Try it:
Starting with the line that contains "Task: Click the pink add-to-list person icon", give again exactly and only each line through the end of the records; include the last line and exclude pictures.

[Stored records]
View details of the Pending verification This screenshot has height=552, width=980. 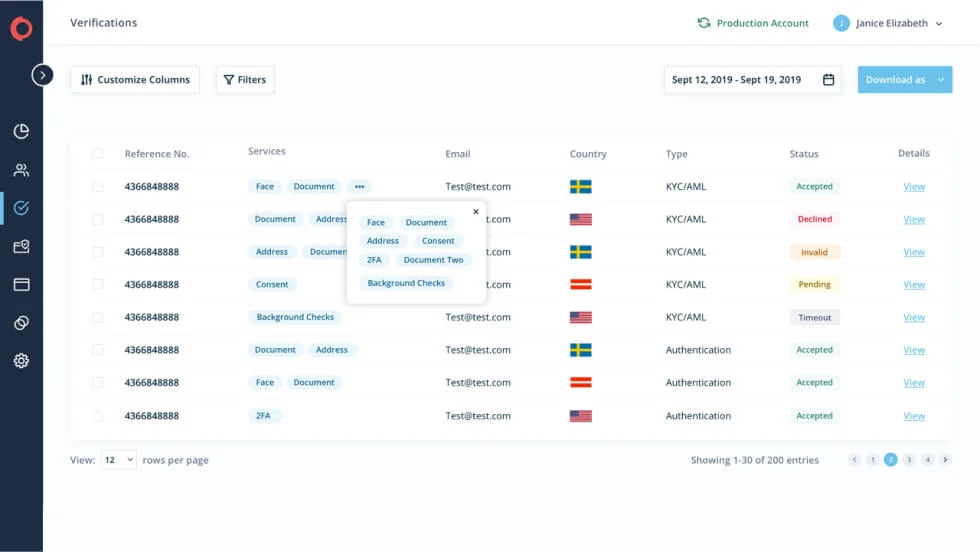click(x=913, y=285)
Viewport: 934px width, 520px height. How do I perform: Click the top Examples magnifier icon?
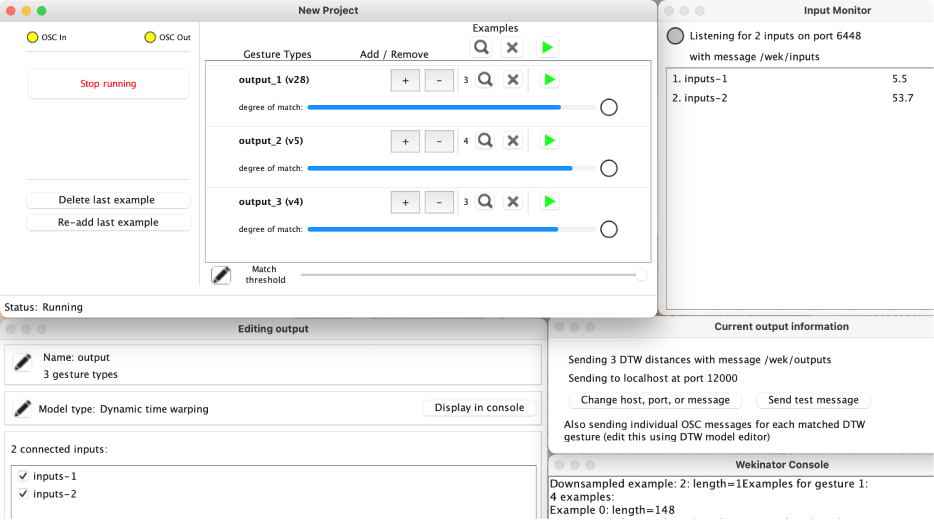(481, 47)

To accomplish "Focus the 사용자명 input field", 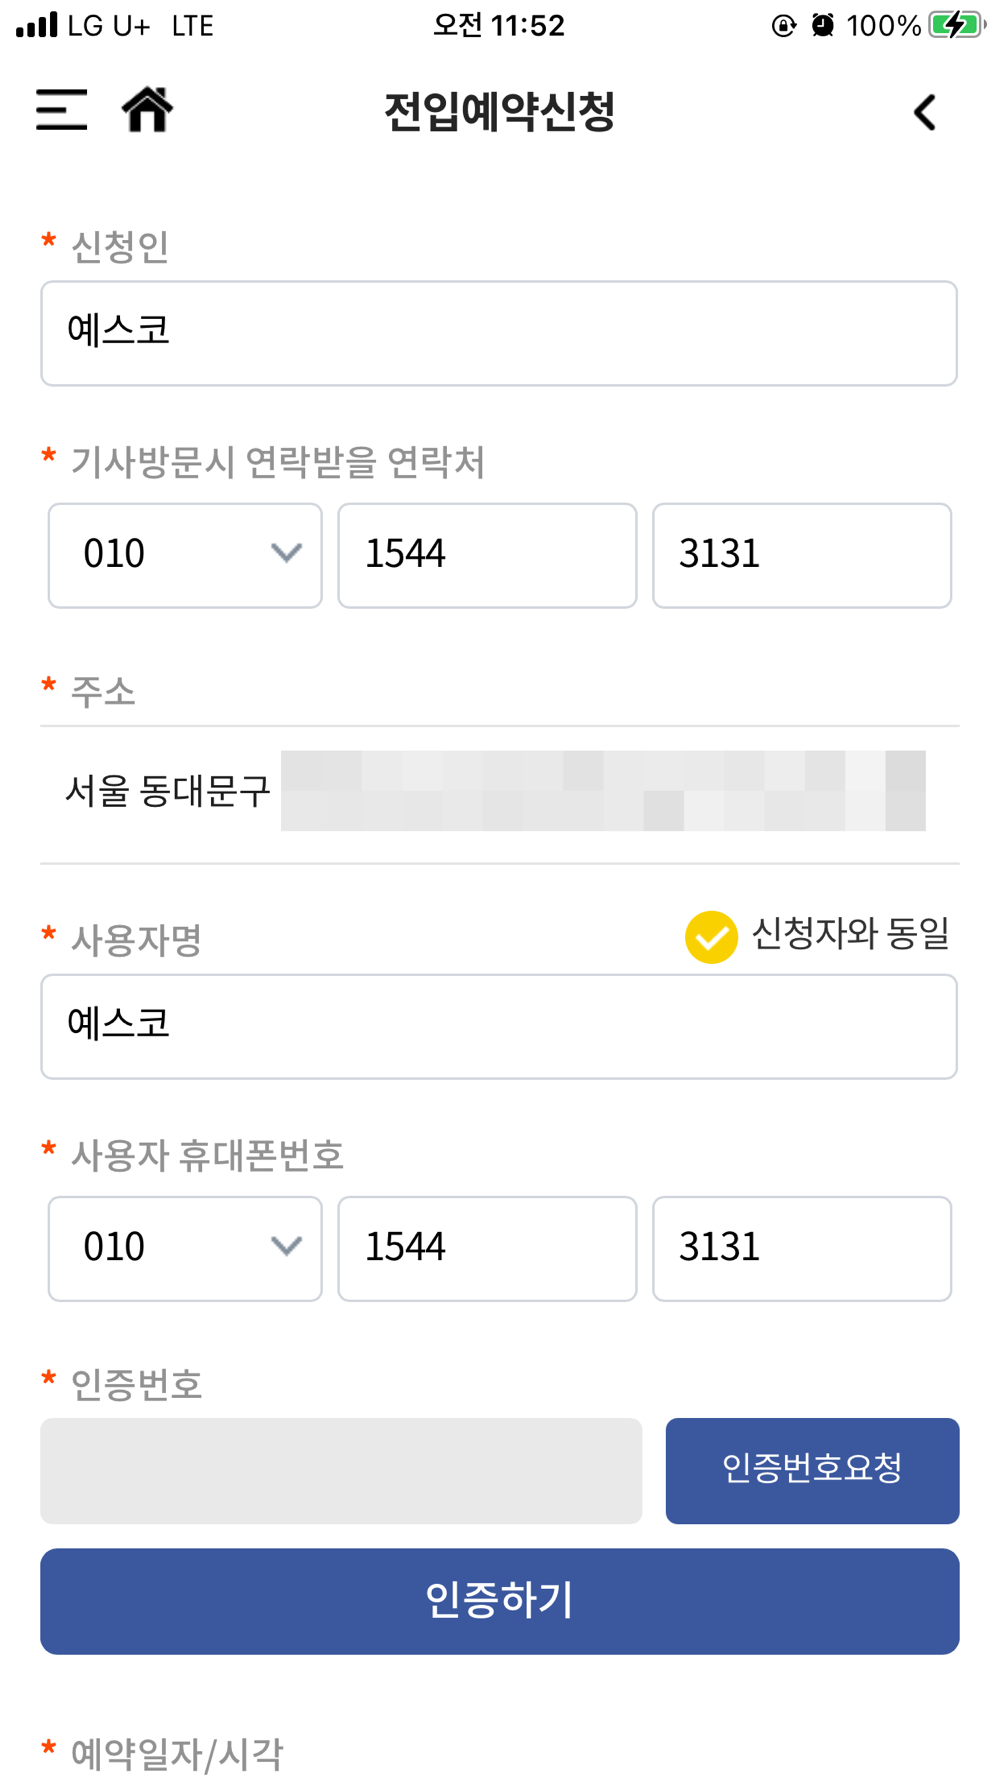I will coord(499,1027).
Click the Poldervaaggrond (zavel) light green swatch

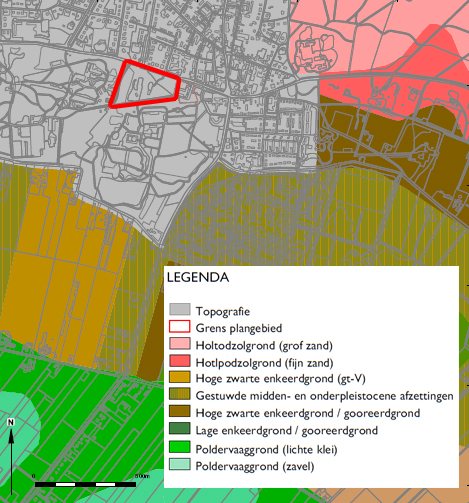pyautogui.click(x=180, y=465)
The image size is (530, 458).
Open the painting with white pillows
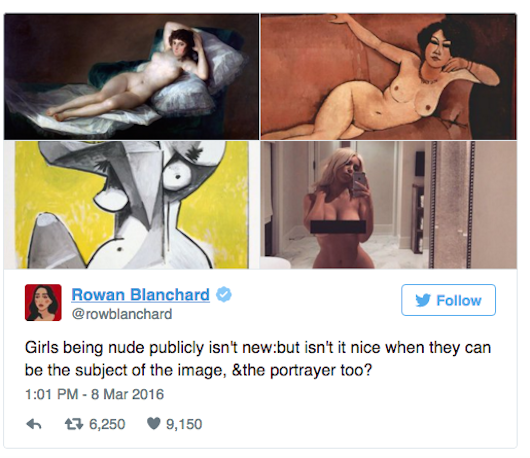131,77
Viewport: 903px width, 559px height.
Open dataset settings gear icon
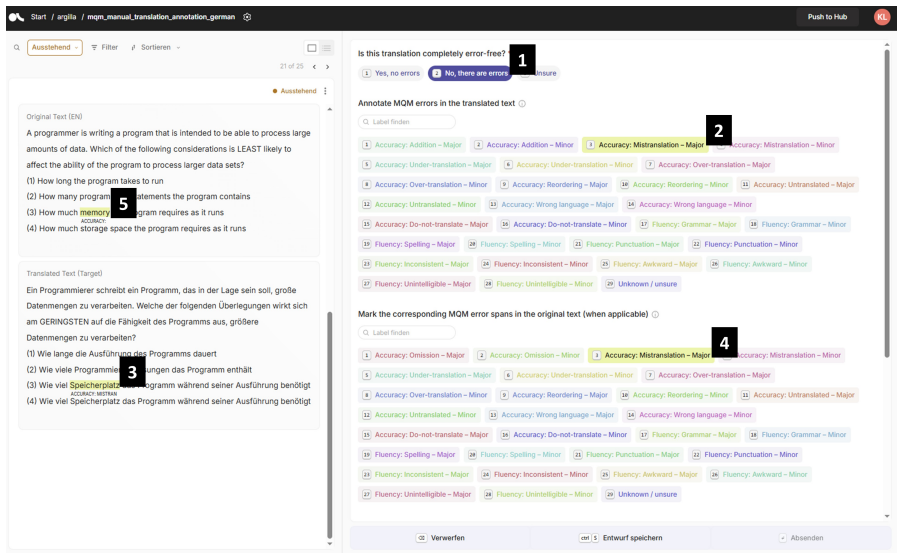247,17
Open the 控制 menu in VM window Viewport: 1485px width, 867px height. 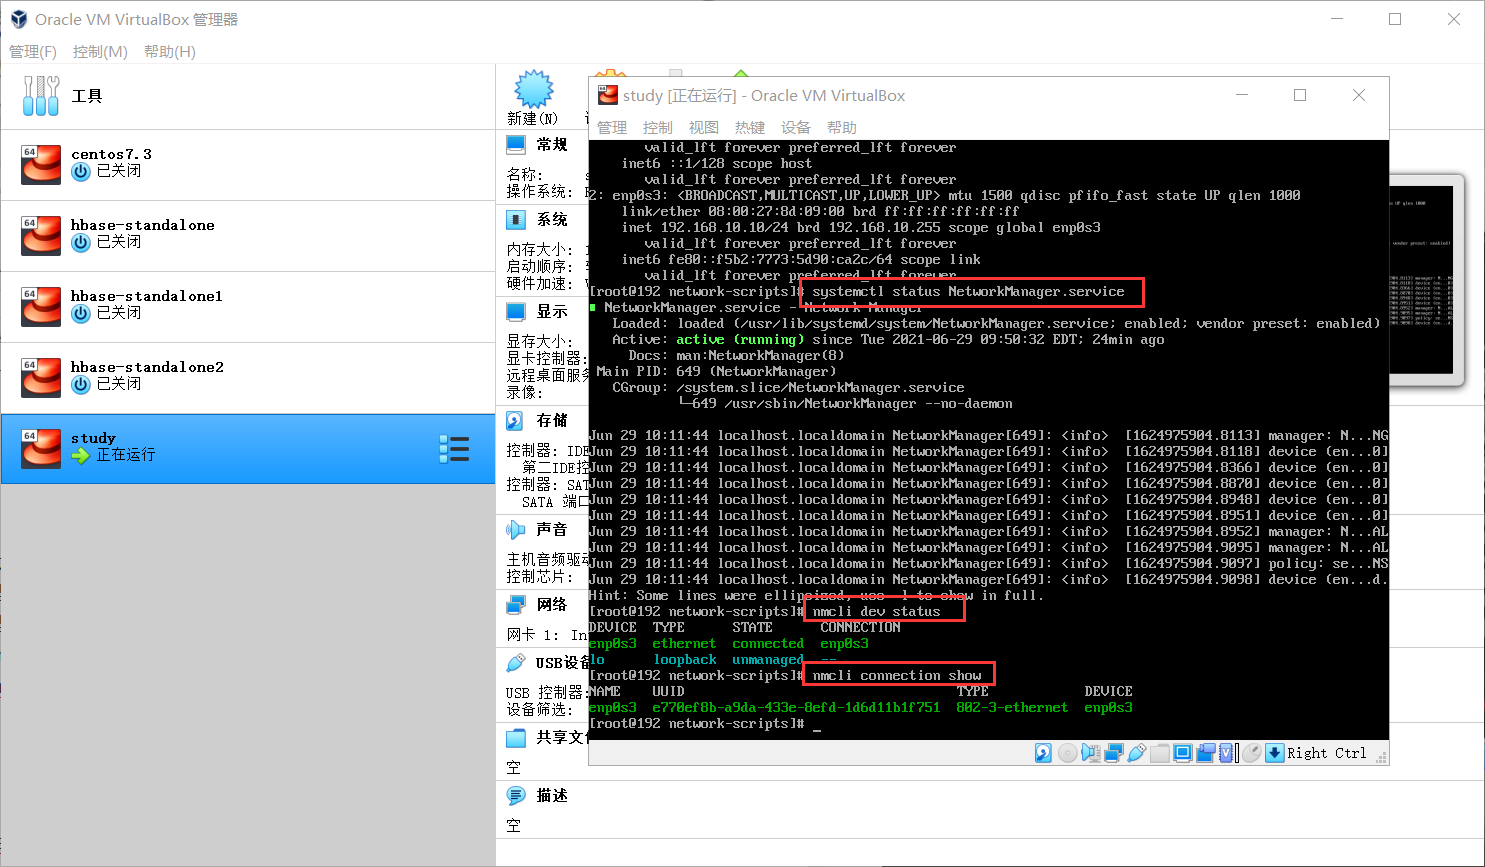click(x=657, y=127)
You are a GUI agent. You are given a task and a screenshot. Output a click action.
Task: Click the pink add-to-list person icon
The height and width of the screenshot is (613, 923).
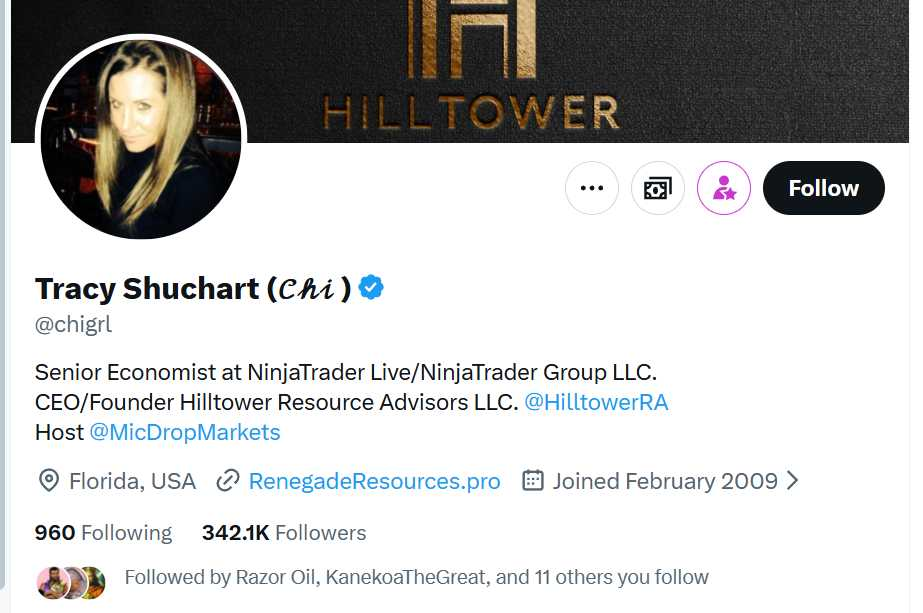point(724,188)
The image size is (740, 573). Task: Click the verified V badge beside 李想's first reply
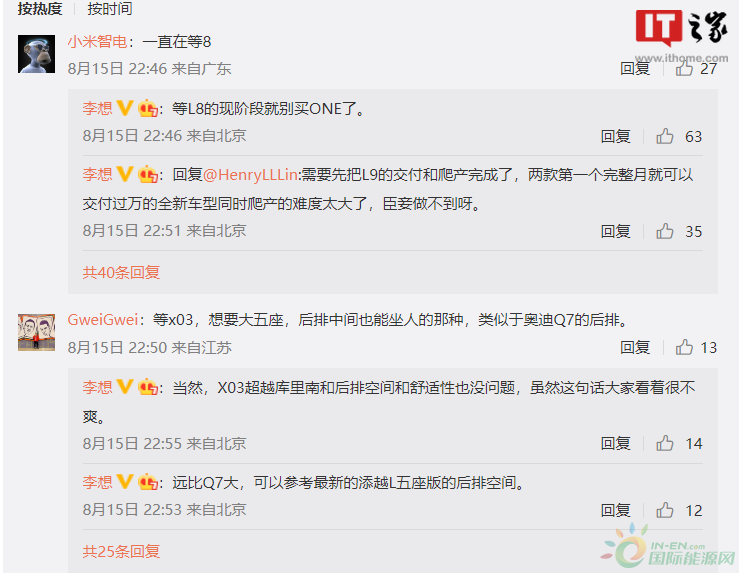click(125, 108)
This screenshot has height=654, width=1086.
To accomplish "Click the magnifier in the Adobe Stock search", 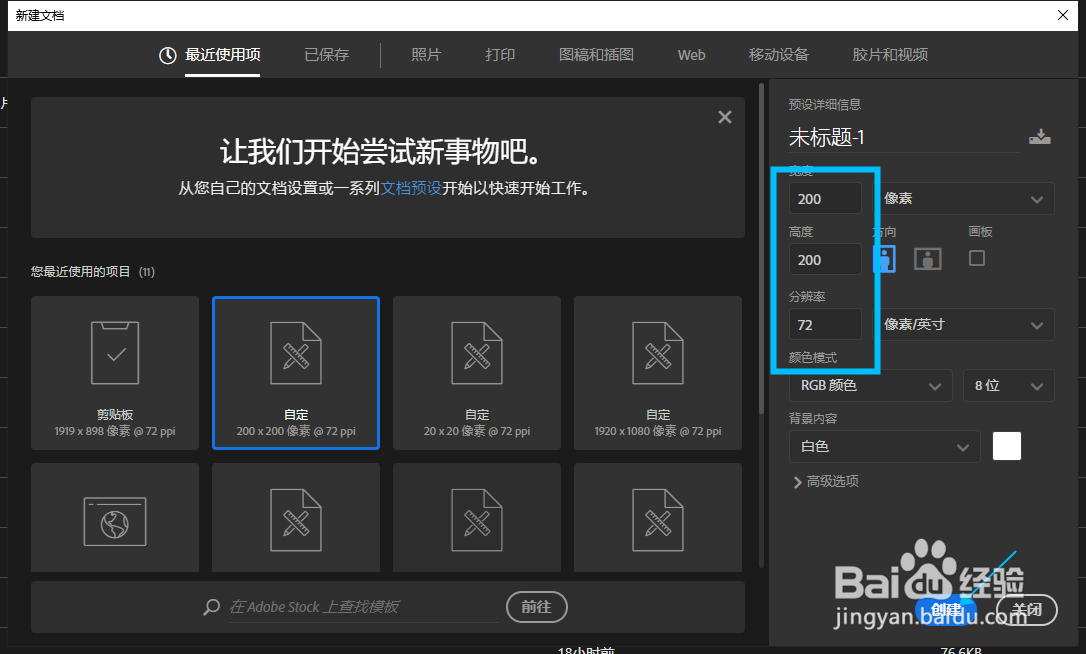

Solved problem:
Task: Click the pink add-to-list person icon
The height and width of the screenshot is (613, 923).
point(724,188)
The image size is (740, 573). Task: Click the verified V badge beside 李想's first reply
click(125, 108)
This screenshot has height=654, width=1086.
To accomplish "Click the magnifier in the Adobe Stock search", 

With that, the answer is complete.